*What is being asked*
A faithful, word-for-word copy of the data below is required, without pictures.

---------- Data listing

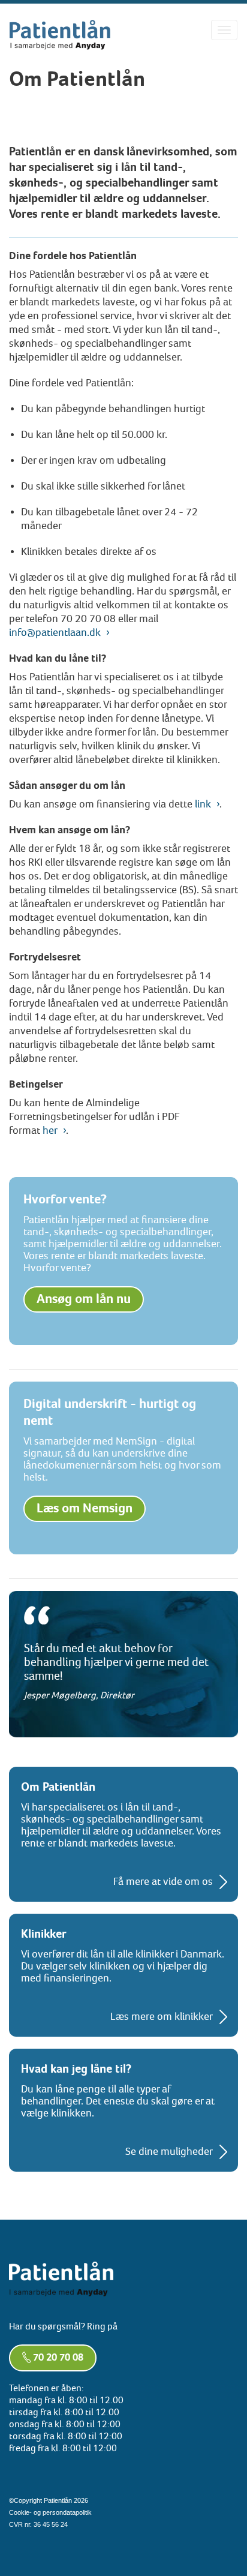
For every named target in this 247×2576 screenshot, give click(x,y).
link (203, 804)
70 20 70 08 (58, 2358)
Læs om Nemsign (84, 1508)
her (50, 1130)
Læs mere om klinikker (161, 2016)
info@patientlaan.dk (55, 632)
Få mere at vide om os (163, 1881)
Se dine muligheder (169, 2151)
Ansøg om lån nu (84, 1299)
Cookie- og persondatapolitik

--------------------

*Reply*
For every named target in this 247×2576 screenshot, give click(x,y).
link (203, 804)
70 20 70 08 (58, 2358)
Læs om Nemsign (84, 1508)
her (50, 1130)
Læs mere om klinikker (161, 2016)
info@patientlaan.dk (55, 632)
Få mere at vide om os (163, 1881)
Se dine muligheder (169, 2151)
Ansøg om lån nu (84, 1299)
Cookie- og persondatapolitik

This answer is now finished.